(Collected data entries)
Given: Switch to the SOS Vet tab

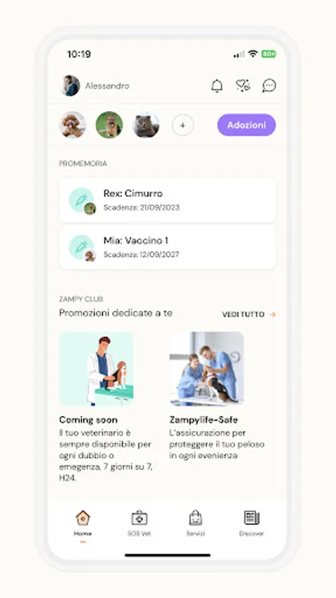Looking at the screenshot, I should (x=139, y=524).
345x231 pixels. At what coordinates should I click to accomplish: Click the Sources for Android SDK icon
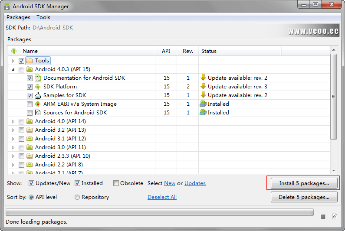tap(38, 113)
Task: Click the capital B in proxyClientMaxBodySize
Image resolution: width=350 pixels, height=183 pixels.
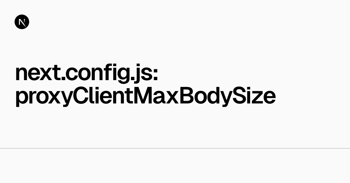Action: (187, 96)
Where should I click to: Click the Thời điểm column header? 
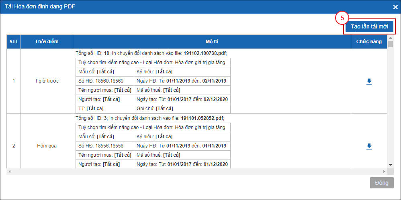(x=47, y=42)
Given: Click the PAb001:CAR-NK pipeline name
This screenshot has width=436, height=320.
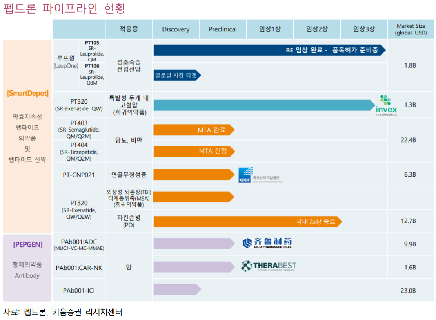Looking at the screenshot, I should [x=79, y=268].

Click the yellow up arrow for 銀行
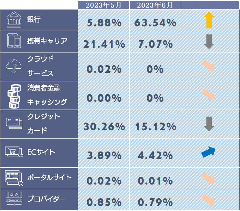209,20
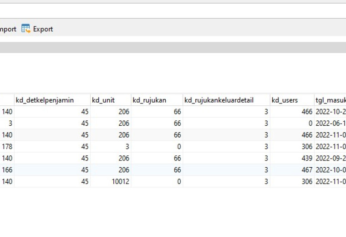
Task: Click kd_users cell showing 467
Action: click(x=292, y=170)
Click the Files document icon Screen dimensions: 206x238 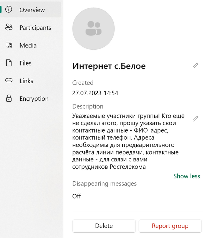click(9, 63)
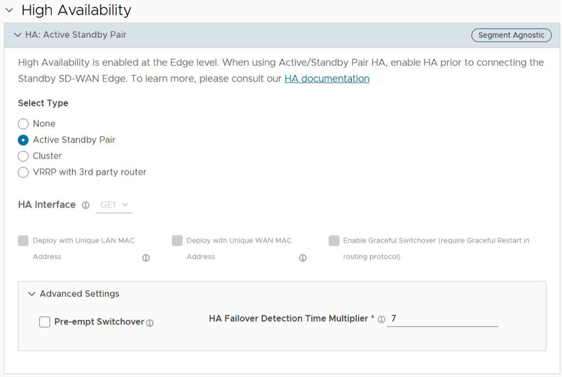Click info icon for Unique LAN MAC
562x377 pixels.
coord(146,258)
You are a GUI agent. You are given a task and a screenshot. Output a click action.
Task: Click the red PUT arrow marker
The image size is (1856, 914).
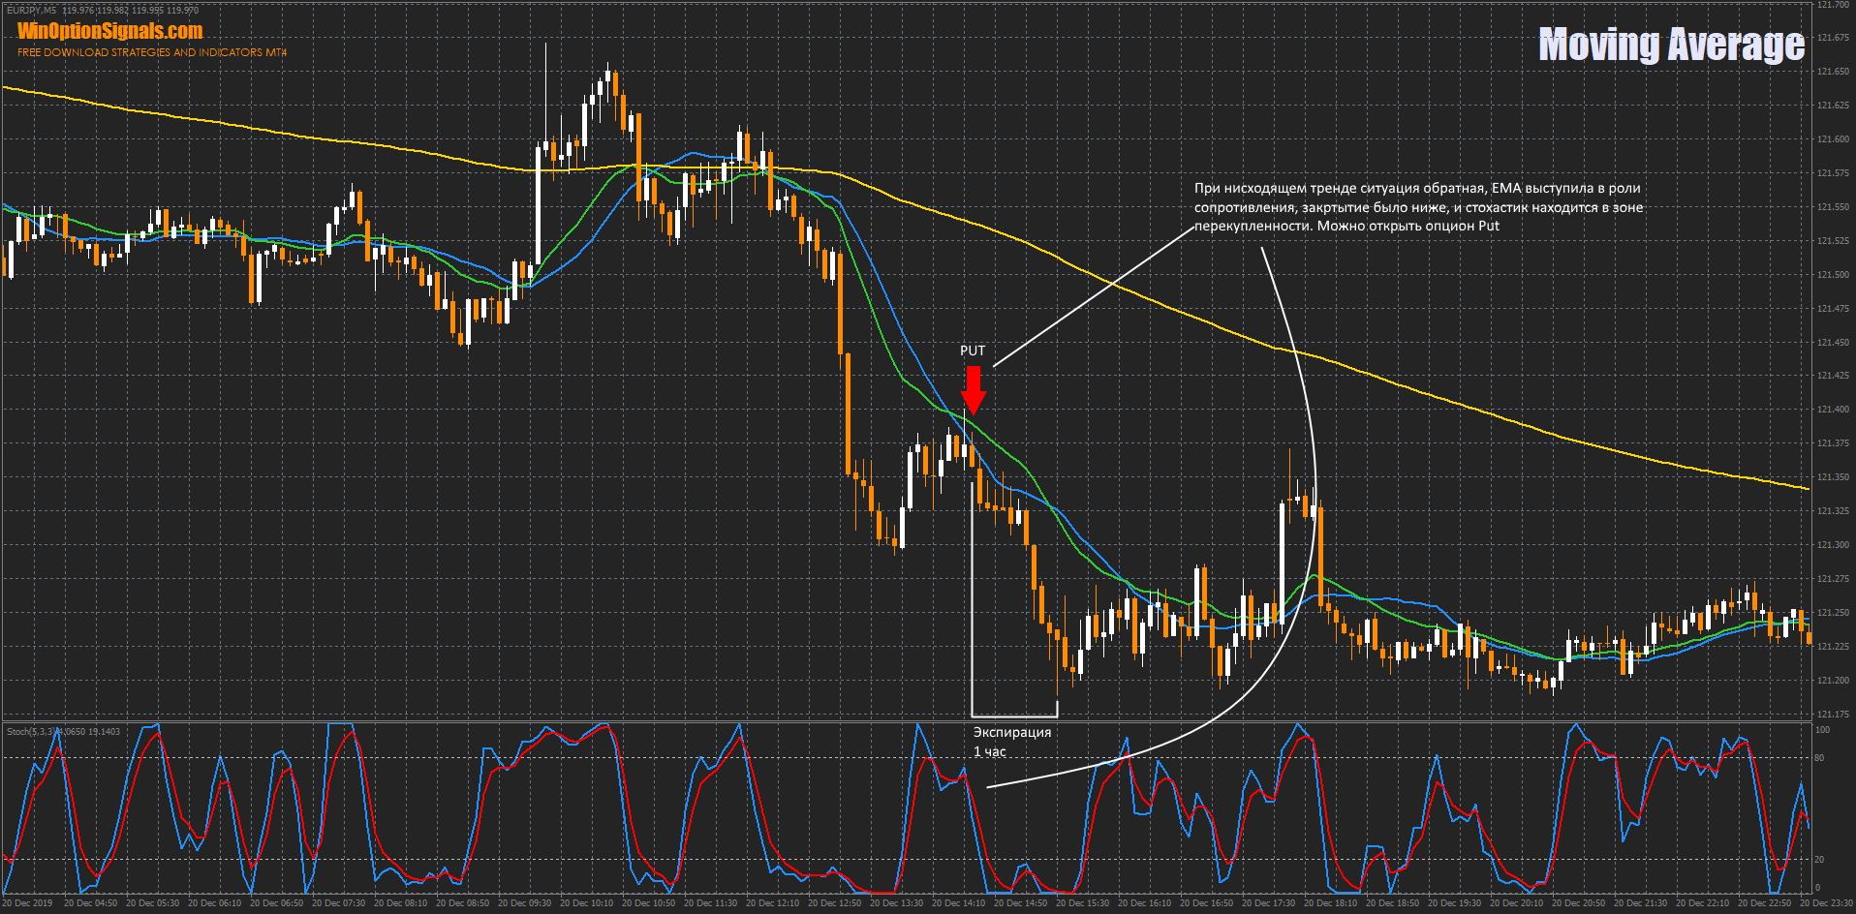(973, 389)
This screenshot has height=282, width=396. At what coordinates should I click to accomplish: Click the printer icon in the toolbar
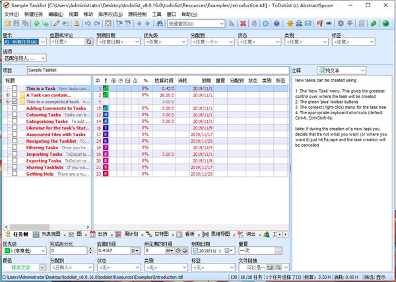[299, 23]
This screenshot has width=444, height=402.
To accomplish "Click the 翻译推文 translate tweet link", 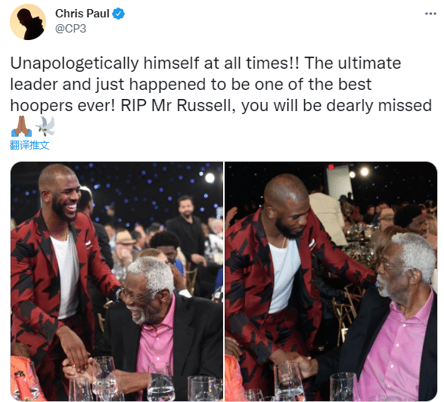I will click(29, 145).
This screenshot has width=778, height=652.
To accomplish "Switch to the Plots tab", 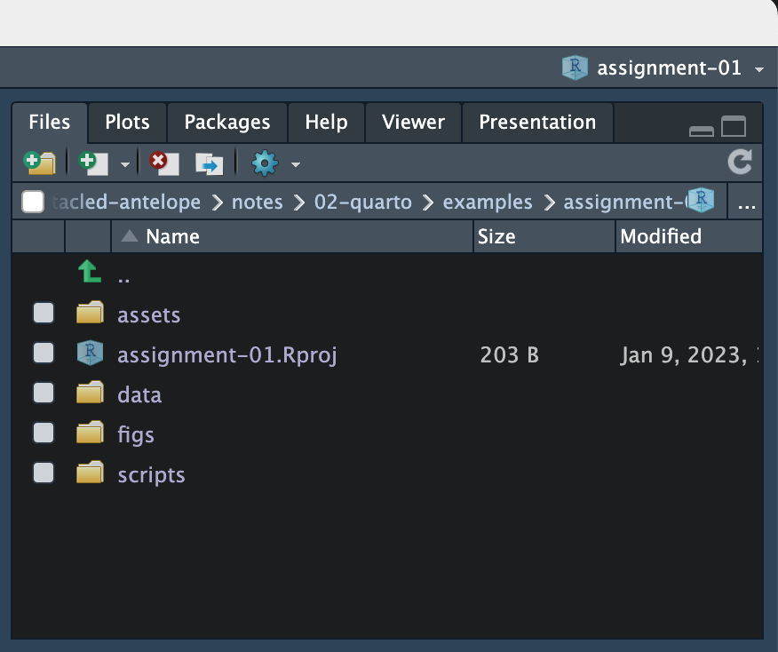I will 127,122.
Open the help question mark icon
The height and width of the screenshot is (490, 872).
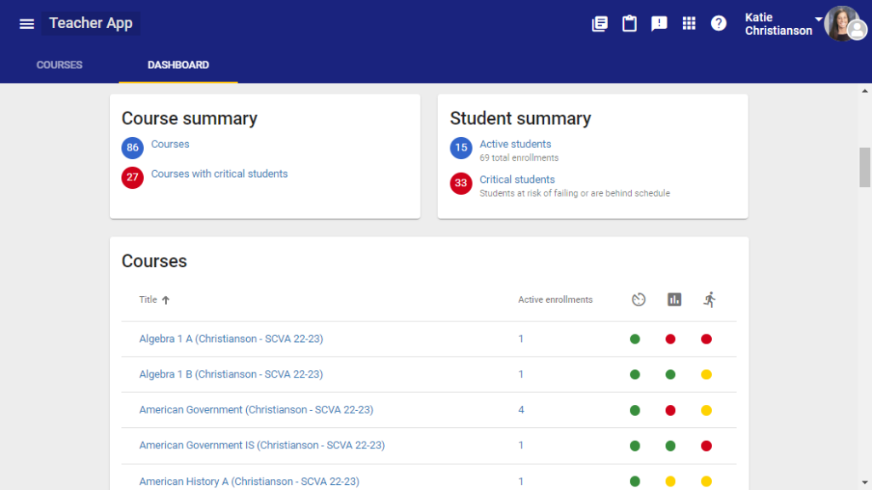click(x=719, y=24)
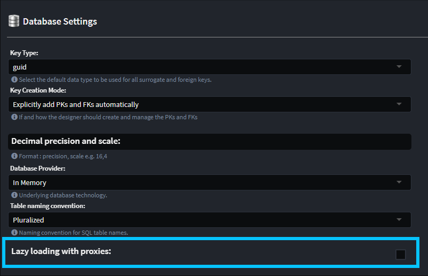Click the Database Provider label
This screenshot has width=428, height=276.
[38, 168]
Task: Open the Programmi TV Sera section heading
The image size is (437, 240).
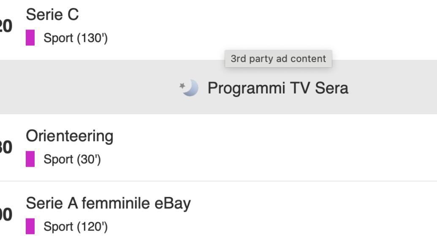Action: pyautogui.click(x=277, y=88)
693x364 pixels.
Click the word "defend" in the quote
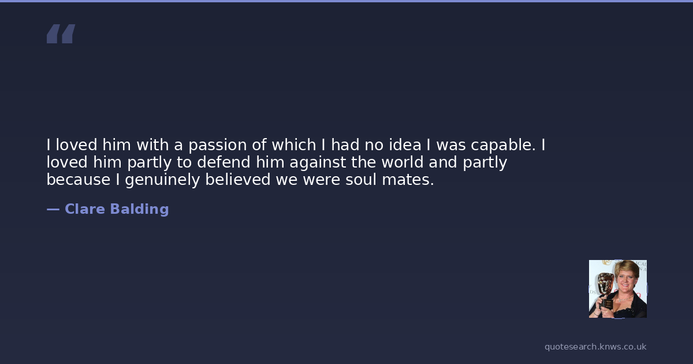tap(217, 162)
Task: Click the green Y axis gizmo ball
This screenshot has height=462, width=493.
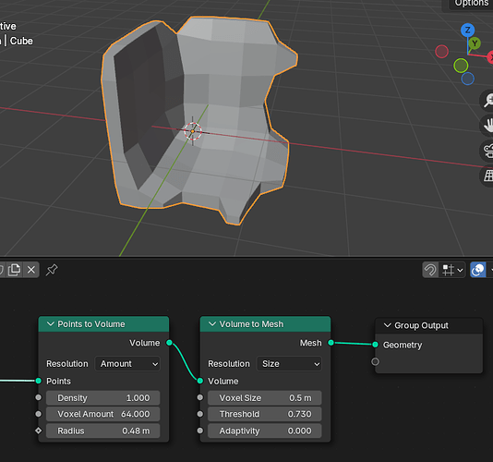Action: pos(475,43)
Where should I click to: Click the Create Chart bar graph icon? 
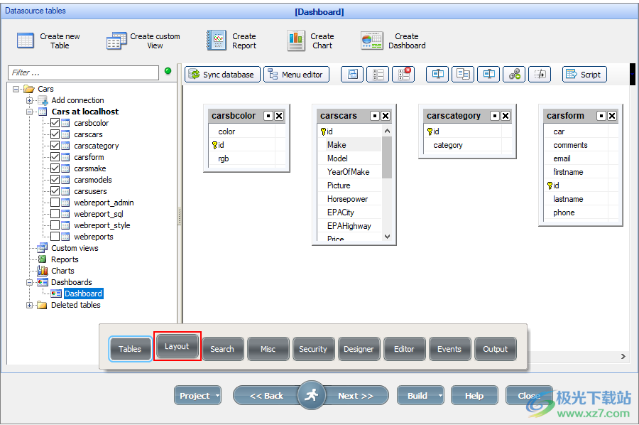point(296,41)
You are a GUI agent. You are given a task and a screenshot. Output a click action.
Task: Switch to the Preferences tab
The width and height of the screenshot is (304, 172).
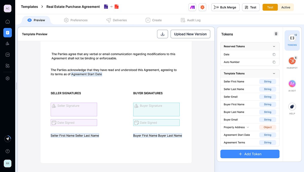coord(76,20)
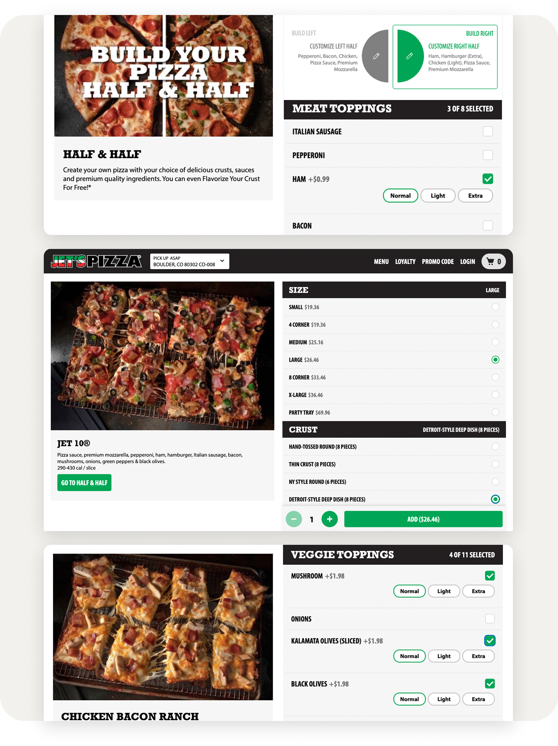Open the Pick Up ASAP location dropdown
The width and height of the screenshot is (558, 746).
pos(189,261)
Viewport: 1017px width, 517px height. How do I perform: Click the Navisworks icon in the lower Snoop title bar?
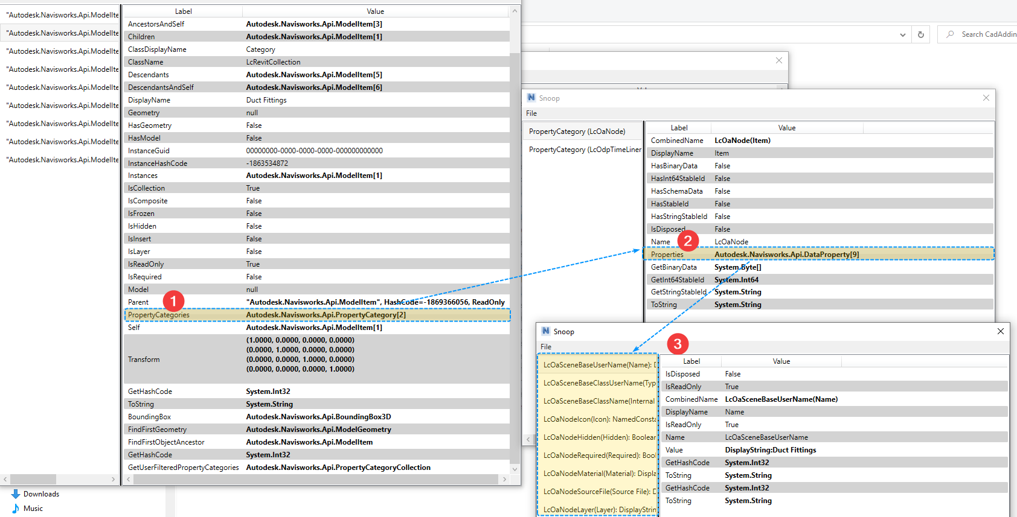click(x=546, y=331)
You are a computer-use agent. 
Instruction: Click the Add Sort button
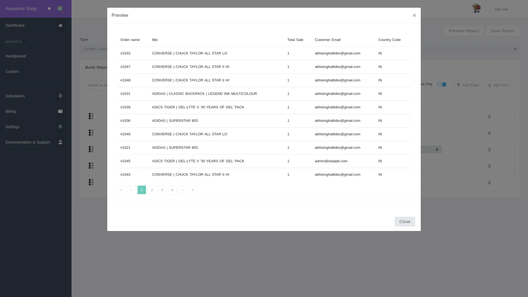[498, 85]
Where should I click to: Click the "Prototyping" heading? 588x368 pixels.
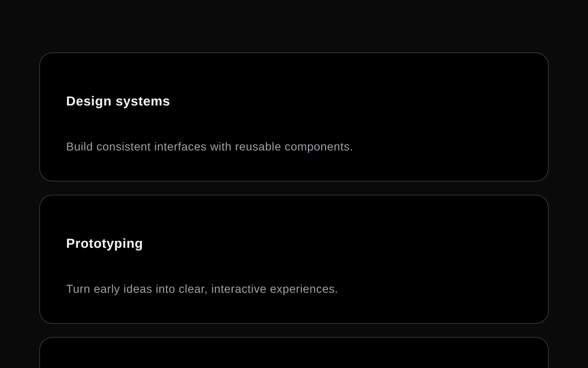(x=105, y=243)
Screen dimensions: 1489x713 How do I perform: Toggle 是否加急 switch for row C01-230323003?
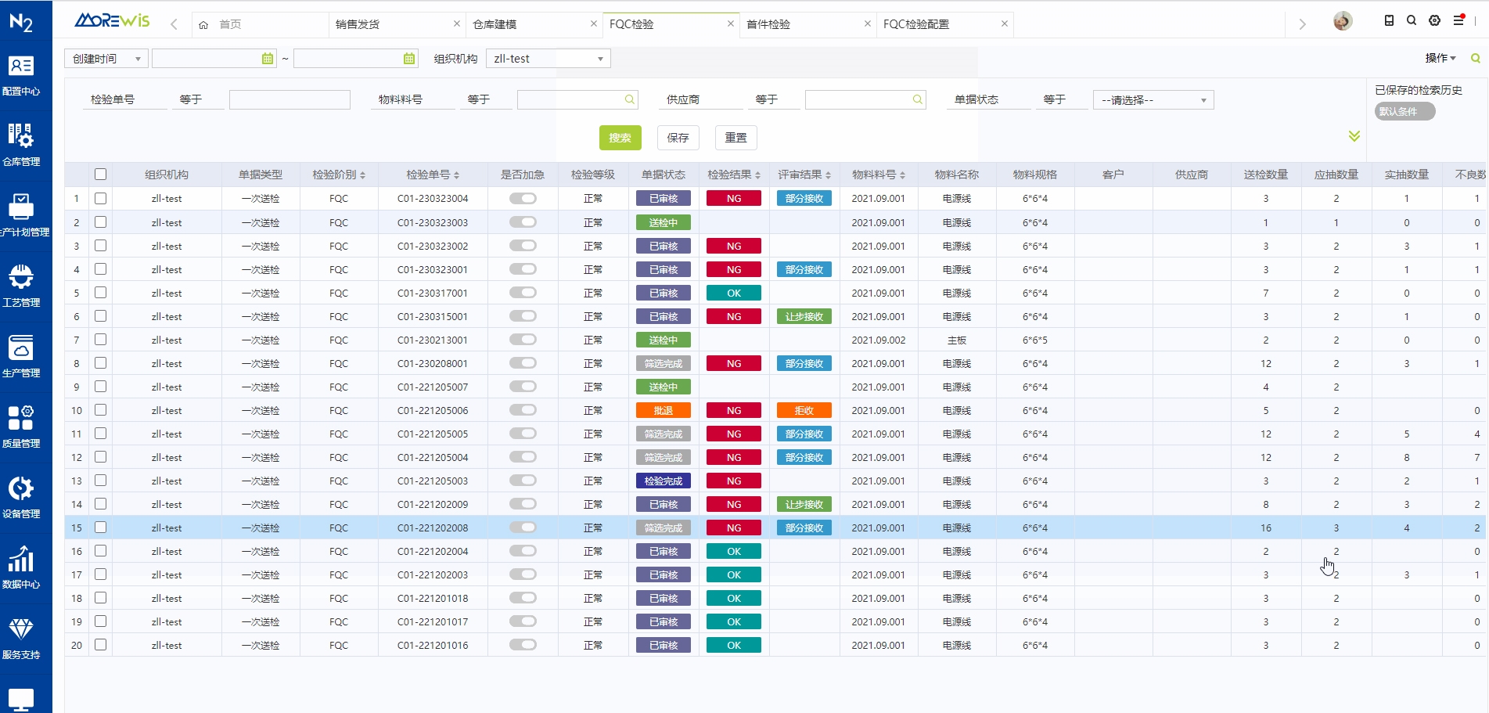tap(523, 222)
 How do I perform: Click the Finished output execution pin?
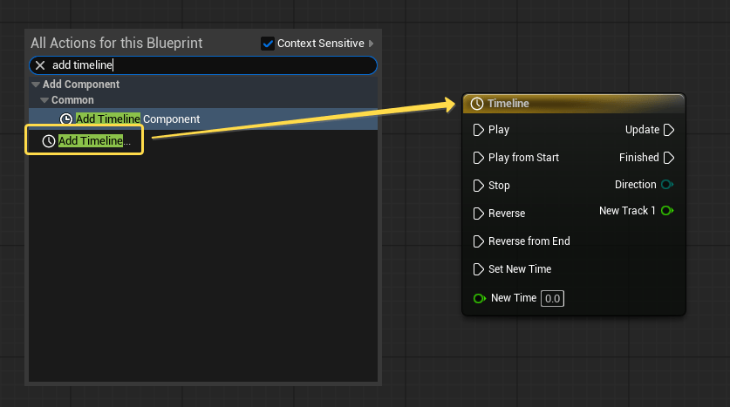669,158
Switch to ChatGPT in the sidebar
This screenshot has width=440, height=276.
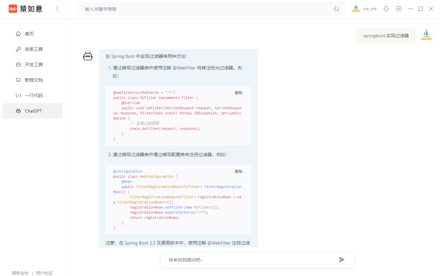pos(33,111)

* TASK INSTRUCTIONS *
Return word for word the line bearing "The width and height of the screenshot is (304, 172)." and every later line of the entries, but none of the pictures.

* SOLUTION TO THE EXERCISE *
The width and height of the screenshot is (304, 172).
coord(76,20)
Open the Pick Up ASAP location dropdown
The width and height of the screenshot is (558, 746).
pos(189,261)
Viewport: 1017px width, 517px height. How do I perform: Click the Navisworks icon in the lower Snoop title bar?
click(x=546, y=331)
You are a computer-use agent. 
Instruction: Click the Add Sort button
[498, 85]
Where should I click to: Click the "Prototyping" heading? 588x368 pixels.
(x=105, y=243)
Screen dimensions: 1489x713 How do I perform: Toggle 是否加急 switch for row C01-230323003?
tap(523, 222)
 How do I perform: Click the Finished output execution pin?
669,158
Switch to ChatGPT in the sidebar
This screenshot has width=440, height=276.
pos(33,111)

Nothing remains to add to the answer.